Start of Data to examine

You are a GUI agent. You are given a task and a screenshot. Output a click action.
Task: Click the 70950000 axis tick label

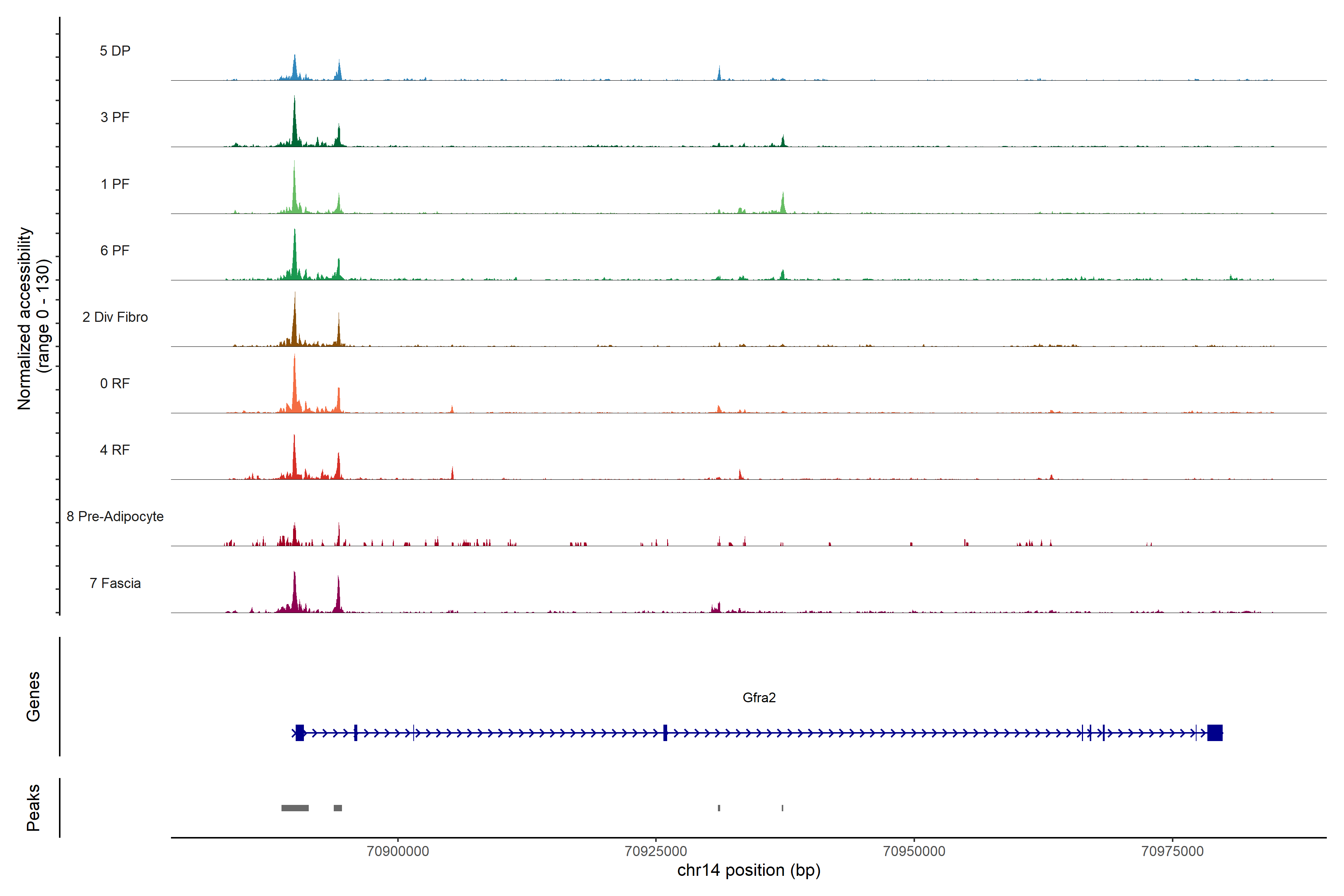tap(914, 852)
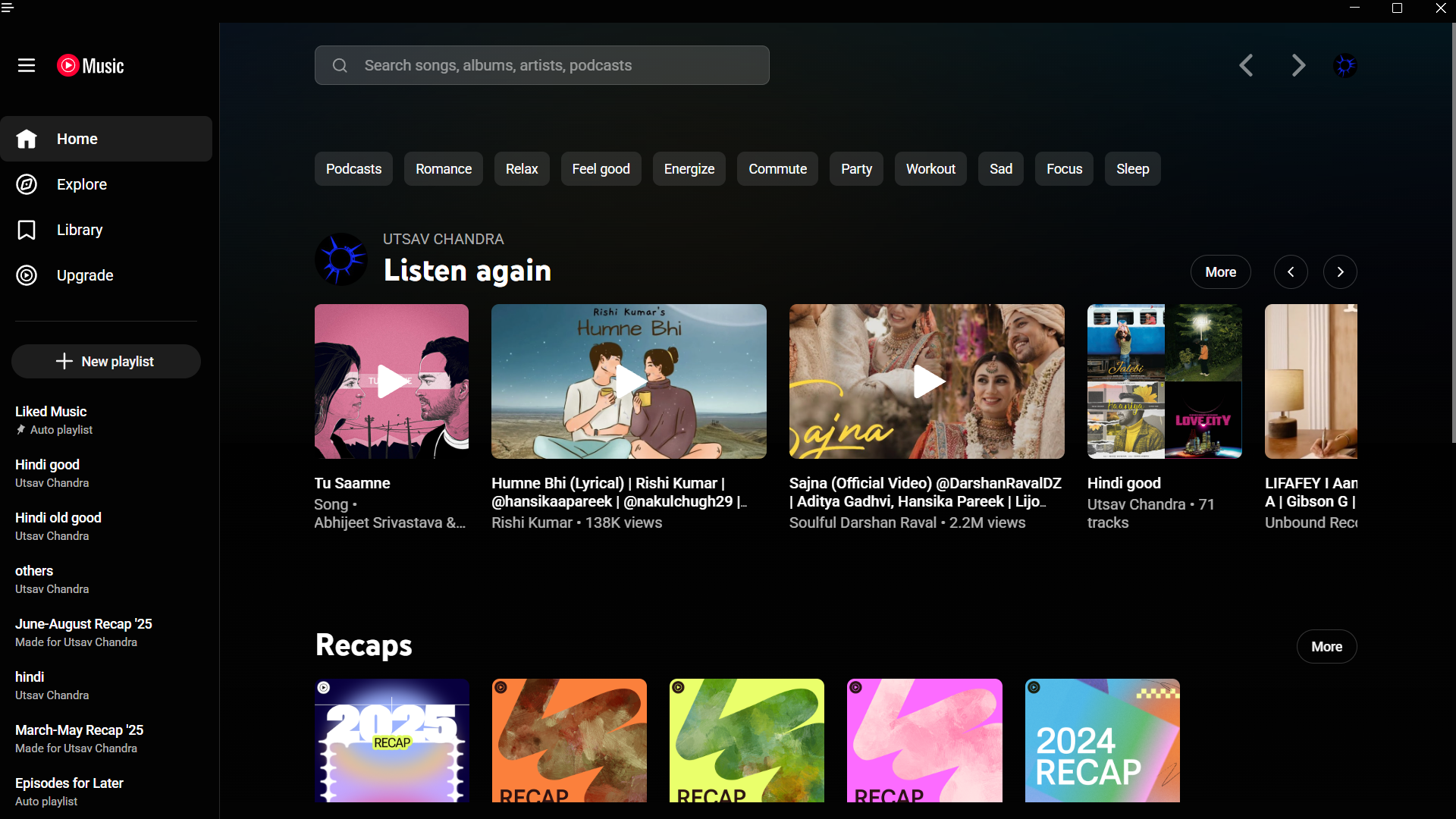The image size is (1456, 819).
Task: Play the Tu Saamne song thumbnail
Action: click(x=391, y=381)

End of Data to examine

### Task objective
Copy every line above exactly, leaving no picture in the copy.

### Response to this exercise
You are a GUI agent. You are given a task and a screenshot. Output a click action.
Task: Click the 70950000 axis tick label

tap(914, 852)
The image size is (1456, 819).
Task: Play the Tu Saamne song thumbnail
Action: click(x=391, y=381)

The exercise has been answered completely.